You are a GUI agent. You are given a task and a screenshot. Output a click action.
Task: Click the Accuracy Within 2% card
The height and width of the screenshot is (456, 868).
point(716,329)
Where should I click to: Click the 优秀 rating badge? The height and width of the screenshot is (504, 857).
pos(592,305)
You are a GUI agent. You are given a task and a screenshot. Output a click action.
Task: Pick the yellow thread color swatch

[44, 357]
* * *
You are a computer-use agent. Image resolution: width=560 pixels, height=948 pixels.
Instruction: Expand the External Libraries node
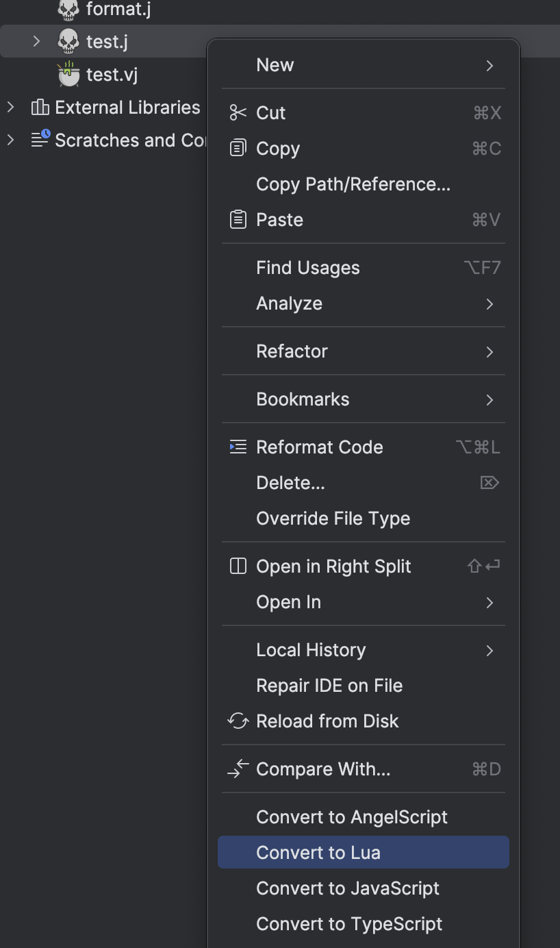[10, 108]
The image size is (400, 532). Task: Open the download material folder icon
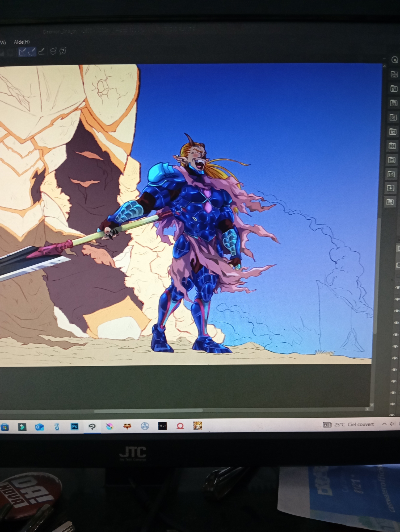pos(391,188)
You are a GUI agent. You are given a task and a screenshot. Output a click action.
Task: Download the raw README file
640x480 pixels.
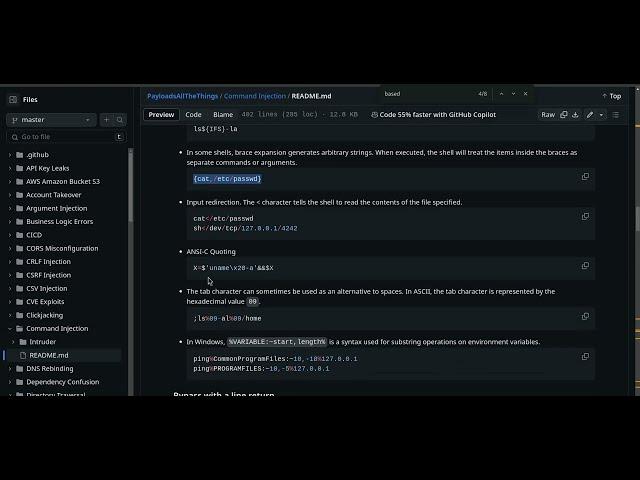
* * *
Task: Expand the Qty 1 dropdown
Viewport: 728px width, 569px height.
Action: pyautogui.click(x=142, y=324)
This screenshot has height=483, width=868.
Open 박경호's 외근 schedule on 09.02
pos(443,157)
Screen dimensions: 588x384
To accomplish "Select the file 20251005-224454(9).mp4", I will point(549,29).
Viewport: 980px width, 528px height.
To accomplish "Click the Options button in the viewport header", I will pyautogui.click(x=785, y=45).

# [Instructions to follow]
Using the data above, count the lines that hold the string "file". Report the number and nothing else.

# [Task answer]
2